Nie ma co się oszukiwać, lampa pierwotnie była tzw słoneczkiem, czyli posiadała funkcję grzewczą.
Tam gdzie ma teraz żarówkę, była zaopatrzona w wkład, który się nagrzewał, a duża czasza lampy odbijała ciepło na pomieszczenie.
Ale co było, a nie jest nie pisze się w rejestr.
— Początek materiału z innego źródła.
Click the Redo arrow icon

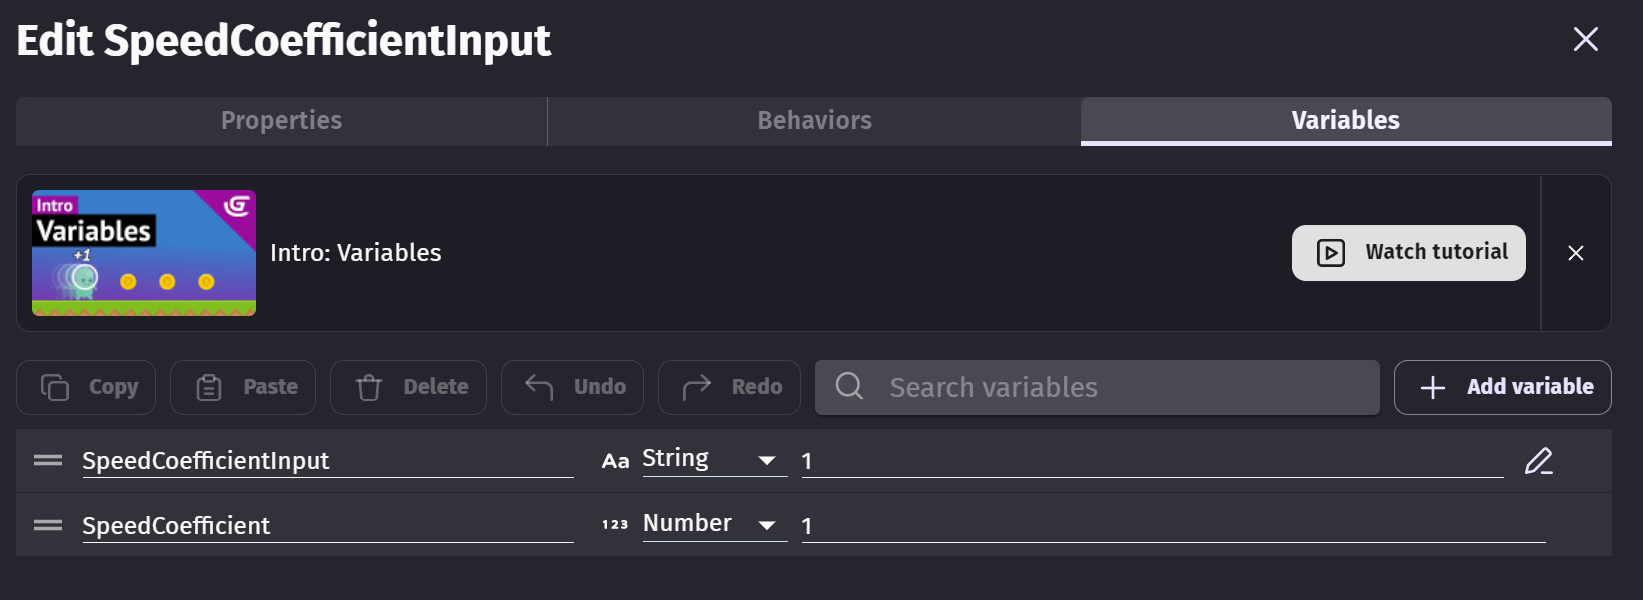697,387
Tak mawialiśmy w przedszkolu za młodu.
Na życzenie klientki (młodej) zamieniliśmy słoneczko w lampkę i wyszło co najmniej tak samo dobrze, a że klientka się rozmyśliła w tzw. międzyczasie tośmy z nią zostali.
Jest fajowa i różowa.
A na dodatek może być kinkietem, co przy jej rozmiarach naprawdę robi wrażenie (zdjęcia).
Klosz lampy w prosty sposób daje się obracać praktycznie do woli w każdą stronę.
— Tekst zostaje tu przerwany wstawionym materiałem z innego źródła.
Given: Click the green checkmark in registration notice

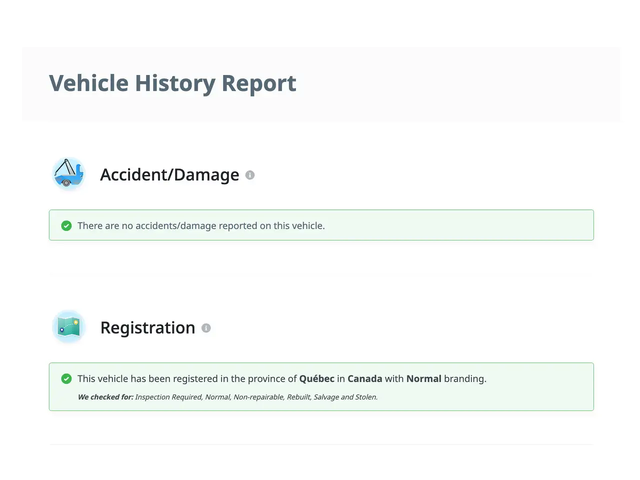Looking at the screenshot, I should point(66,379).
Zachowana w dobrym stanie vintage, ma w sumie dość liczne obtarcia lakieru, ale poza tym tak dużo uroku, że ja na ten przykład wybaczyłem jej na ten tychmiast wszytko.
Zaopatrzona w kabel zewnętrzny z wtyczką, czyli można lampę podłączyć bezpośrednio do gniazdka w ścianie.
Jedyna taka, lub jedna z niewielu na świecie.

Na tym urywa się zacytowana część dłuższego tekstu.